The Black Woman is God (TBWIG) celebrates the Black female presence as the highest spiritual form – God, and challenges viewers to do the same. Artists bring history and culture alive by refocusing the audience on where humanity really began--the womb of the African woman through musical, performing, and visual artists.

Karen Seneferu

 
 

 THE BLACK WOMAN IS GOD

In 2021, The Black Woman is God virtual exhibition will assert that celebrating Black women is essential to building a more just society and a sustainable future. The project will explore the intersectionality of race, age, and gender and will dismantle stereotypes of Black women. TBWG will reach out across global communities to reclaim physical space historically denied Black women artists. In doing so, generations will reclaim the legacy of Black women artists.

TBWIG exhibitions reconfigure communal trauma, employing African, Diaspora traditions and practices, connecting dance forms rooted in cultural, historical and cosmological recognition in public spaces with recognizable African motifs embedded in the form. The program will provide a bridge to the meaning of the expressions, exploring the deep cultural connections of the artists to their work. The mission is to assert that we are moving beyond embattled ideologies and communities toward African spiritual growth.
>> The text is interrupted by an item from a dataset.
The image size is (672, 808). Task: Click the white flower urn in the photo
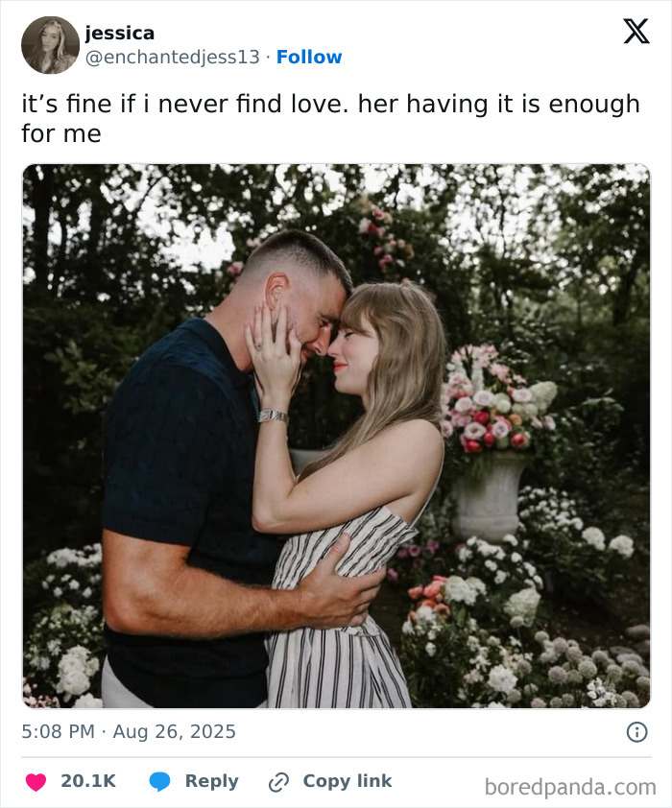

The community connections will address the varying artistic mediums of visual and performing arts, workshops, and artist talks all designed to re-remember that Black people are the first human beings that have contribute to global society- beyond African culture.

The 2020 Black Woman is God exhibition will explore the intersectionality of race, age, and gender and will examine Black women's contributions as artists, healers, and social change-makers. The exhibition will feature over 80 new works by Black women employing painting, drawing, sculpture, photography, film/video, mixed, new media, and performance, showing that when Black women create, they are God.